La conversion écologique se vit à tous les niveaux de notre existence personnelle, familiale et sociale. C’est d’abord assumer de façon responsable l’environnement dans lequel nous vivons. Nous n’y sommes pas que des figurants ; le Seigneur nous appelle à y devenir des acteurs de transformation dans la perspective du Royaume qu’il est venu inaugurer parmi nous. Pour y répondre, il ne sera pas suffisant de nous adapter au monde qui change. Nous risquerions de glisser vers une adaptation résignée, plus ou moins consentie, aux évolutions de la société. Laudato si’ livre une analyse de la crise écologique globale, propose une réflexion ancrée dans la Révélation pour nous engager dans un dialogue et une action en vue d’aménager « notre maison commune ».

La conversion que le Seigneur attend de nous ne se réalise pas tant dans notre volonté de changer le monde que dans nos engagements concrets pour changer de monde

La conversion que le Seigneur attend de nous ne se réalise pas tant dans notre volonté de changer le monde que dans nos engagements concrets pour changer de monde. Ce sont davantage que des aménagements aux marges de notre existence. La conversion écologique nous conduit à un changement radical de nos modes de vie. Changer le monde, c’est encore l’envisager à partir de nous-mêmes, de nos analyses, nos intérêts ou nos idéologies. Changer de monde, au contraire, c’est l’accueillir comme un don qui vient de plus loin que nous. Certes, les évolutions de notre société nous questionnent, les événements s’imposent à nous et nous bouleversent parfois. Avec patience et dans la force de l’Esprit-Saint, il nous faut apprendre de façon réaliste, comment vivre notre fidélité au Christ et témoigner de l’Évangile dans un compagnonnage d’humanité avec nos contemporains. Cette démarche nous engage dans un travail sur nous-mêmes afin de nous arracher aux logiques trop mondaines, aux déceptions et aux amertumes, pour écouter les clameurs de la terre et des pauvres, comprendre leurs situations et répondre aux besoins perçus en renouvelant notre regard, nos comportements et nos projets d’action.

Changer de monde, au contraire, c’est l’accueillir comme un don qui vient de plus loin que nous

En ce temps de Carême, laissons le Christ éclairer notre regard pour que nous devenions davantage capables de discerner dans d’aujourd’hui des situations humaines, les signes du Royaume qui ne cesse de venir à nous.  Jésus n’a pas pris le pouvoir pour changer la société de son temps.
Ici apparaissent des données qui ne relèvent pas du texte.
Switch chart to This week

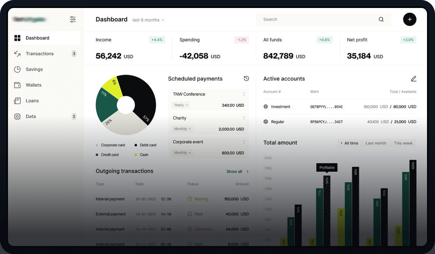403,143
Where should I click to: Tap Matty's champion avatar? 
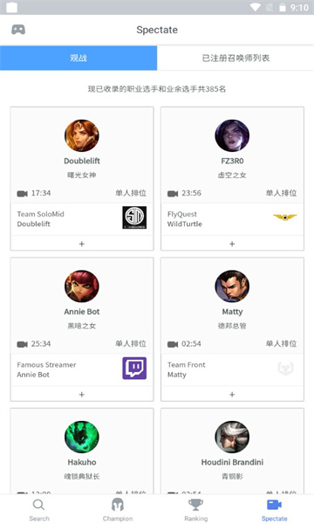point(232,286)
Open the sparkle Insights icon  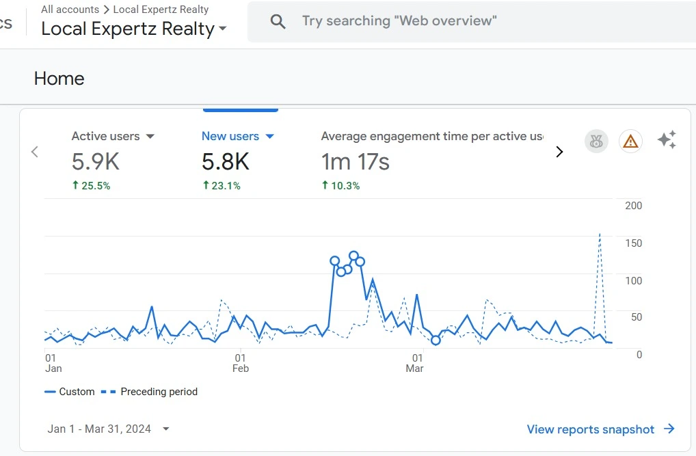click(667, 140)
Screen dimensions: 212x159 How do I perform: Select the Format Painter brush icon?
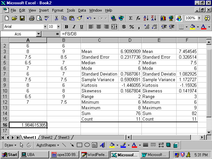point(80,18)
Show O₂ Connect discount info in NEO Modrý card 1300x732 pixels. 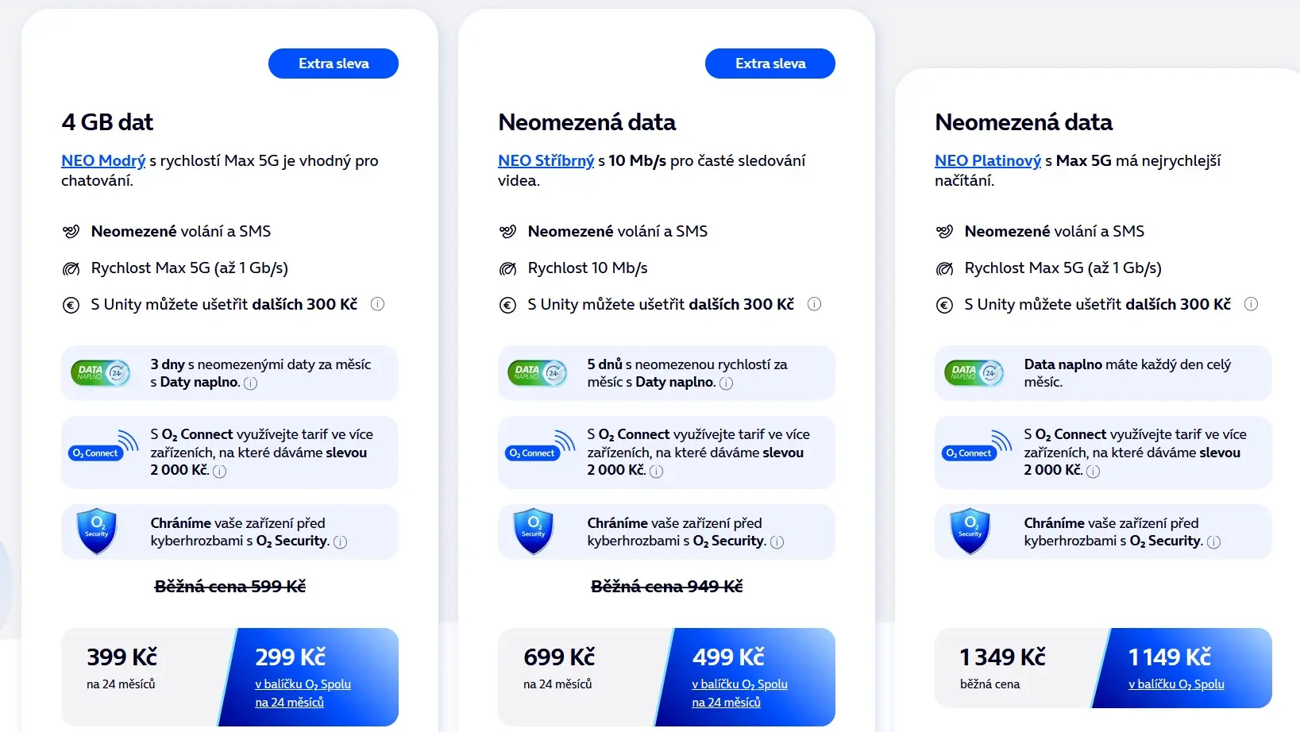220,472
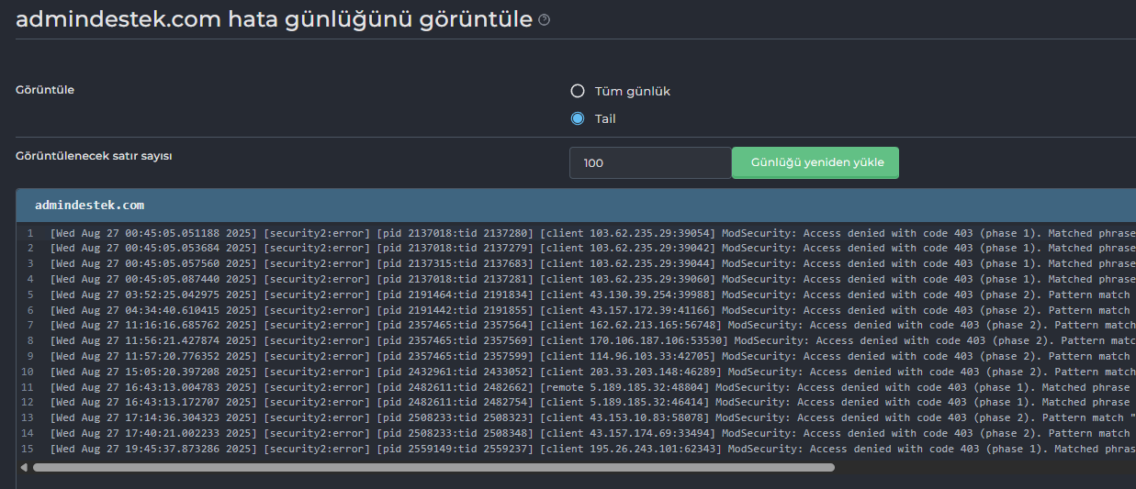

Mais il a voulu rejoindre les foules des oubliés et des méprisés, afin qu’elles reprennent courage, se laissent gagner par l’espoir d’un monde renouvelé dont Jésus garantissait la promesse et qui se laissait entrevoir dans leur vie quotidienne. Par une mobilisation intérieure renforcée par la foi en Sa Parole, il permettait à tous ceux et celles qu’il rencontrait, de changer de monde, de se mettre au diapason du Royaume pour s’y convertir et ajuster leurs  comportement et leurs façons de penser.

Vivre le Carême dans cet esprit, c’est faire effort pour nous arracher à nos habitudes de vie, à ce qui demeure encore trop marqué par les logiques du monde ancien défiguré par le péché, pour nous ajuster à la nouveauté et à la joie de l’Évangile du Royaume.